For her part, Rodriguez confirmed that the two nations have already begun advancing concrete operational plans to back up the pledge. Beyond joint military deployments, the countries are moving quickly to put in place formal cross-border systems for real-time information sharing and coordinated intelligence gathering to disrupt criminal operations more effectively.
The Trump administration has thrown its full political and diplomatic support behind Rodriguez’s interim government, which has already moved to open Venezuela’s massive untapped oil reserves to development by U.S. energy companies, a major policy shift from Maduro’s long-standing nationalization of the country’s oil industry.
The meeting comes amid long-running tensions between Petro and the Trump White House. Petro, a leftist leader, has openly and harshly criticized the January U.S. military raid that toppled Maduro, prompting fierce pushback from Trump, who has publicly attacked Petro and claimed the Colombian president has failed to take sufficient action to curb drug production within Colombia’s borders.

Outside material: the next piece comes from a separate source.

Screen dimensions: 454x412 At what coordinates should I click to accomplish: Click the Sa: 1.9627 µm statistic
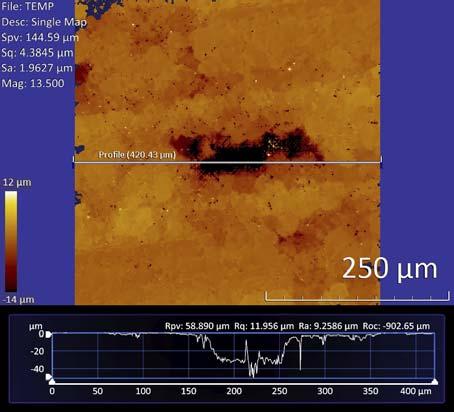point(37,68)
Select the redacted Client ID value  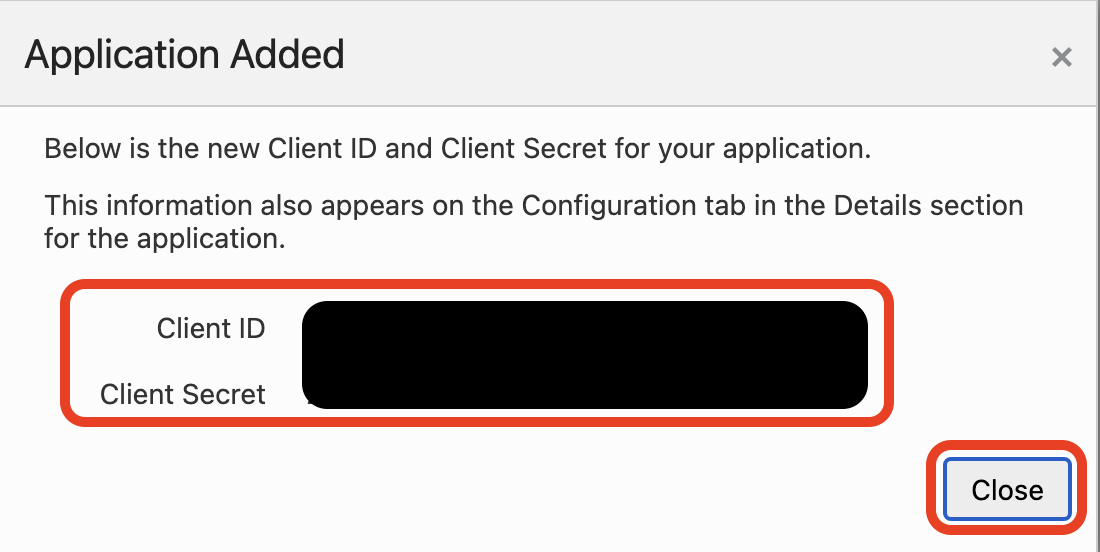pyautogui.click(x=584, y=328)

A planned summit between the two leaders was originally scheduled to take place in March in Cucuta, the major Colombian border city that sits at the heart of cross-border smuggling routes. However, the meeting was abruptly scrapped at the eleventh hour for undisclosed reasons, leaving diplomatic relations in a holding pattern until this week’s visit.
For decades, the border region surrounding Cucuta has been a hotbed of activity for left-wing guerrilla factions and drug trafficking rings, with successive Colombian governments long accusing previous Venezuelan administrations of providing funding and safe haven for these armed groups. Monday’s agreement marks a new chapter in bilateral relations, as both countries seek to address long-standing security challenges that have plagued the border for generations.